Continuous electromagnetic radiation What I believe (I am not a physicist) would be called the "classical" description of electromagnetic radiation is that it is an oscillation of magnetic and electric waves, each producing the other through Maxwell's equations (in particular Faraday and Ampere). This would lead me to believe that, if I could hold a charge in my hand, and shake it back and forth at some particular frequency - say, that of blue light - that I could produce a continuous wave of electromagnetic radiation. If I could do it in one single direction - back and forth - then perhaps I could create polarized light.
Then I read some comments and answers on this site that appear to indicate wave properties of light are only realized by large populations of photon particles - that a single photon does not have a wavelength, per se, and the Standard Model indicates a photon is a particle, so not a wave.
In the experiment described above, would I indeed produce light? Would it be in the form of photon particles, or is the particulate nature of photons only a manifestation of the atomic or nuclear (bound systems) discrete transitions that produce photons by way of the fact that those transitions involve discrete energies (or perhaps the measurement devices that detect them)? If light is not produced, how can this be reconciled with Maxwell?
Is the production of a single, continuous wave of electromagetic radiation not possible? (i.e. non-particulate light)
 A: Your experiment would produce light because every accelerating charge releases radiation. Your hand shaking a charged particle is essential what a radio antenna does, just with a much greater number of charges so the signal is detectable from far away. When you go to the doctor and have an X-ray taken, those X-rays are generated by a beam of electrons impacting a dense metal like tungsten. The electrons slow down and stop inside the metal, and that acceleration creates the X-ray radiation (the technical term is bremsstrahlung, which is German for "braking radiation"). When a beam of electrons passes through a magnetic field, it changes direction, which is also an acceleration and also releases light called synchrotron radiation.
Here's a video of all the cool things we can do with this light.
Now, due to the quantum nature of reality, all of the above effects are actually producing streams of photons. The original equations describing effects like synchrotron radiation are classical calculations and give accurate results, but quantum effects are needed in some cases for more accuracy--especially with bremsstrahlung, which has electrons bouncing off atoms. A more detailed description can be had from Quantum Field Theory and a cartoon version looks something like this:
An electron at rest has the electromagnetic field because it has an electric charge (this is somewhat tautological since the definition of electric charge is an ability to interact with the electromagnetic field, but anyway). The electric charge couples the behavior of the electron with the electromagnetic field. If you grab that electron an pull on it, it starts to move. To put it another way, you gave it some kinetic energy. Now, because the electron is couple to the electromagnetic field, some of the energy you put into the electron by pulling it gets shunted into the electromagnetic field instead. This creates stable traveling waves in the electromagnetic field (a.k.a., light) much like throwing a rock in a pond creates ripples that travel away from the impact site. These electromagnetic waves will be detected somewhere else as photons due to quantum mechanics, but they are perfectly continuous waves before that detection. Because the waves carry off energy, the electron has less kinetic energy and moves more slowly.
A: The source of EM radiation is the emission of photons from excited electrons (mainly, because other subatomic particles also emit photons). Starting from this very fundamental point, it will be clear that EM waves and EM radiation are not the same.
A photon is an quanta of energy with a magnetic and an electric field component, both of which oscillate transversely to the direction of propagation. And in a vacuum, both components are perpendicular to each other. If we take a Cartesian coordinate system, x is the direction of propagation, y and z are the directions of the electric and magnetic fields.

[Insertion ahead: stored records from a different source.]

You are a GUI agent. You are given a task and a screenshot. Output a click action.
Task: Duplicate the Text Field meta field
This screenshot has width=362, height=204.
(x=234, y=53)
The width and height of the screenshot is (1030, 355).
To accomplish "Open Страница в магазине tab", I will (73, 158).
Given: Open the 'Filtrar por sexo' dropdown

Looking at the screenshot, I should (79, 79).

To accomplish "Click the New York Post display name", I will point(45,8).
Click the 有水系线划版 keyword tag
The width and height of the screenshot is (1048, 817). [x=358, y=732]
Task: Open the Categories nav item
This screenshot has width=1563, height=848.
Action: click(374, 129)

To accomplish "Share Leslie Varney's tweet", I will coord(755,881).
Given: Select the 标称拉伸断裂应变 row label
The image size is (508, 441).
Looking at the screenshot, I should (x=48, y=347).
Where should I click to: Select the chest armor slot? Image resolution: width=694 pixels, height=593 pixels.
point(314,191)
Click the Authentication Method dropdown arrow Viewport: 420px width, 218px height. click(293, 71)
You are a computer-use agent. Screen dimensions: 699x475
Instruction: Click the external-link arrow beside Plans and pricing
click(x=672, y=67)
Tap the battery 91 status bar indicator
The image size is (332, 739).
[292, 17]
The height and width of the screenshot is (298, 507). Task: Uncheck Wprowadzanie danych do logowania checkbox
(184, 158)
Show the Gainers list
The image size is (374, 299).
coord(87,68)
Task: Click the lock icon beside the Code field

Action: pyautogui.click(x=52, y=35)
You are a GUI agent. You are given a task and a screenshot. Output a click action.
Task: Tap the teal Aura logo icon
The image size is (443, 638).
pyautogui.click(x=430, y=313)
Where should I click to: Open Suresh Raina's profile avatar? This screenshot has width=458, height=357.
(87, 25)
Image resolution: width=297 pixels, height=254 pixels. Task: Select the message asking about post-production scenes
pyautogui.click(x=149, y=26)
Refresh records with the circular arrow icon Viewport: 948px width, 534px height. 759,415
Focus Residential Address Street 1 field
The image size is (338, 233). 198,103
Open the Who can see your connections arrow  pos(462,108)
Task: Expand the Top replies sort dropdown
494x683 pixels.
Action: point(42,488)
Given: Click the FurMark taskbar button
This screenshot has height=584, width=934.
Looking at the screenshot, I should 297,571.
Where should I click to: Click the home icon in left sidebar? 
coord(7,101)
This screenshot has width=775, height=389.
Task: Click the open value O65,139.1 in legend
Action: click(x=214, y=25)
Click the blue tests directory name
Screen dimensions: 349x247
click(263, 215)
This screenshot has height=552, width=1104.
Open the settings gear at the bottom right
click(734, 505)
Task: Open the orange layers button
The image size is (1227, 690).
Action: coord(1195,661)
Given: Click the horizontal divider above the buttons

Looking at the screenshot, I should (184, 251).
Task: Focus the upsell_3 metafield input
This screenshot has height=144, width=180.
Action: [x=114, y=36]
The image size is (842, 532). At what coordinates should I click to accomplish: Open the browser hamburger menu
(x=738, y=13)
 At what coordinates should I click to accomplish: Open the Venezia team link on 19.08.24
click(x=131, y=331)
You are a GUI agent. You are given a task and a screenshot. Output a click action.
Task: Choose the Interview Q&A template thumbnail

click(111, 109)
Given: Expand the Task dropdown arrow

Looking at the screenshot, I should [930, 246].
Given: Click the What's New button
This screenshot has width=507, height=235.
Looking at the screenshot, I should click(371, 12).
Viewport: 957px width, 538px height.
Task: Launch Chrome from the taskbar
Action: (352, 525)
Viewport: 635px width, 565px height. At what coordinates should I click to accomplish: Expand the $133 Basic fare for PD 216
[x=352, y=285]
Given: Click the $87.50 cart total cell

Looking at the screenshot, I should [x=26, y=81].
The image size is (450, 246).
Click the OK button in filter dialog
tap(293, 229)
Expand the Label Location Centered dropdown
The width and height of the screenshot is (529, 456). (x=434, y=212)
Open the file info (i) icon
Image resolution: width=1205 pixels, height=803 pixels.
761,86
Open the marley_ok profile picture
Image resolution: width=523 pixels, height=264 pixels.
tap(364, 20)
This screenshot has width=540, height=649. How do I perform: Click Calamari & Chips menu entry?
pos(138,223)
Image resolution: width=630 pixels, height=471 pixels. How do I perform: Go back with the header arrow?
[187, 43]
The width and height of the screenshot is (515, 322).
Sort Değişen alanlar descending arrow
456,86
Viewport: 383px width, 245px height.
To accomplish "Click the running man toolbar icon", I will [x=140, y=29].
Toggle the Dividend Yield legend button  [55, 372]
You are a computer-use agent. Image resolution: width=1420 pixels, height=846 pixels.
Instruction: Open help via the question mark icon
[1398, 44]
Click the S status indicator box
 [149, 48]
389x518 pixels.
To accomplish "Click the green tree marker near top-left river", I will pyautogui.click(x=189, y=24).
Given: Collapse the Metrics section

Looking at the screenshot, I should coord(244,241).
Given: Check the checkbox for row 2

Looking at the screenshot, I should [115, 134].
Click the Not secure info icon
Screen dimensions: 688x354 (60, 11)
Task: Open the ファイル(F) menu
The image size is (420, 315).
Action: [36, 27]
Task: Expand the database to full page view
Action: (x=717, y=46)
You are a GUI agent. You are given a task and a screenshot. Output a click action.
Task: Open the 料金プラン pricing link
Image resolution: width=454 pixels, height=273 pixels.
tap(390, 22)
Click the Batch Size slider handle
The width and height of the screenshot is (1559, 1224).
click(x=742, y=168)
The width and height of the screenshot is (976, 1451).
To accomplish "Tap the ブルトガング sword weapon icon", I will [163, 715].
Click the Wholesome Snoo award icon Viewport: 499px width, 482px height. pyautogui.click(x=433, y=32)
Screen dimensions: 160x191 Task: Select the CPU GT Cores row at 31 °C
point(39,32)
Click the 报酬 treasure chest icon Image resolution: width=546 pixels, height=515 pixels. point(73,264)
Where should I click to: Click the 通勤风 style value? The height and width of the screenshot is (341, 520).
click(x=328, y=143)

...electromagnetic radiation is that it is an oscillation of magnetic and electric waves, each producing the other through Maxwell's equations...

The EM wave you describe occurs in two possible cases: The propagation of a single photon and the EM radiation of a number of synchronously accelerated electrons.
Photons from a thermal source have different energy contents and different directions of their field components (y and z are all 360° to x).
The synchronous acceleration of the electrons happens on the surface of an antenna rod. What we get is modulated EM radiation with polarised photons: The electric field component of the emitted photons is parallel to the electric field in the rod, the magnetic component is perpendicular to it.

... if I could hold a charge in my hand, and shake it back and forth at some particular frequency - say, that of blue light - that I could produce a continuous wave of electromagnetic radiation.

Yes, you will stimulate the emission of EM radiation. Shake a single charge at a certain frequency, you will stimulate a series of photon emissions. At the points of maximum acceleration with higher energy content and near the point of no acceleration with less energy. The number of photons emitted depends on the confinement of the electron in your hand.

If I could do it in one single direction - back and forth - then perhaps I could create polarized light.

I am not sure about that, because the acceleration is not due to an electrical potential. Take to AC electrodes instead of your hand, yes, you get polarised EM radiation.